CAIRO (AP) — Egypt's state prosecutor on Monday charged two Israelis and a Ukrainian with smuggling weapons and trying to implicate Egyptian security, the first case of its kind against foreigners since longtime President Hosni Mubarak was ousted in February.
A statement from the prosecutor's office said the three would be tried in an emergency state security court, usually reserved for terrorism cases. No date for the trial has been set.
The charges are the first case of bringing foreigners to trial in connection with the turmoil in Egypt since the ousting of longtime President Hosni Mubarak in February.
Although not directly holding the suspects responsible for any of the violence, the statement said the smuggled weapons were to be used in "illegal" operations aimed to implicate Egyptian security. No further details were given in the statement.
More than 100 people have been killed in clashes between protesters and security forces since Mubarak was ousted.
The country's rulers have often blamed "hidden hands" and foreign funding in the violence.
The statement said the first suspect, an Israeli-Arab resident of Eilat, Moaz Zahalka, arrived at the Israel-Egypt border crossing at Taba, carrying a large wooden box shaped like a cross.
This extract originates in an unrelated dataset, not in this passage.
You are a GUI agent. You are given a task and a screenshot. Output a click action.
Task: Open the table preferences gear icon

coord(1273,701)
Upon inspection, the statement said officials found an automatic rifle and ammunition in the box.
The statement said that during interrogation, Zahalka, a tour agent, confessed he had two accomplices— a Ukrainian living in the Egyptian resort of Sharm el-Sheik, who had asked another Israeli-Arab to send him the weapon. Zahalka frequently visits Egypt's Red Sea resorts, the statement said.
The Ukrainian and one Israeli-Arab are in custody, while the other Israeli has not been apprehended, the prosecution said.
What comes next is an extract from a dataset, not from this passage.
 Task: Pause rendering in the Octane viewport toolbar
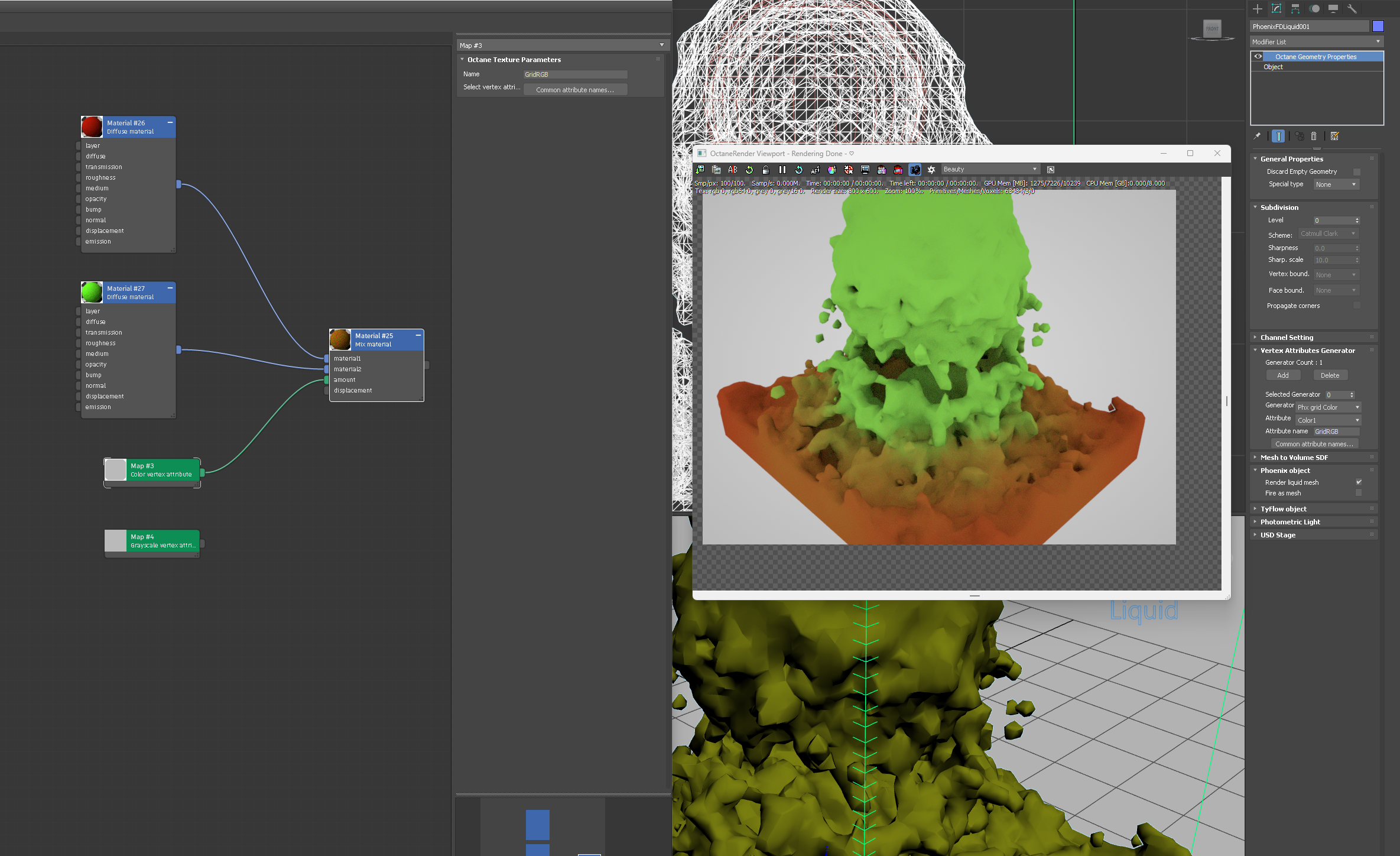coord(782,170)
In June, Egypt accused an Israeli of spying during the uprising. He was freed without being charged. Also, an Iranian diplomat was accused of spying and asked to leave the country.
Also Monday, a security official said late Monday a militant was arrested in northern Sinai. He said the militant had instructions on making explosives and statements denouncing the Egyptian military and police. The official spoke on condition of anonymity because he was not authorized to speak to the media.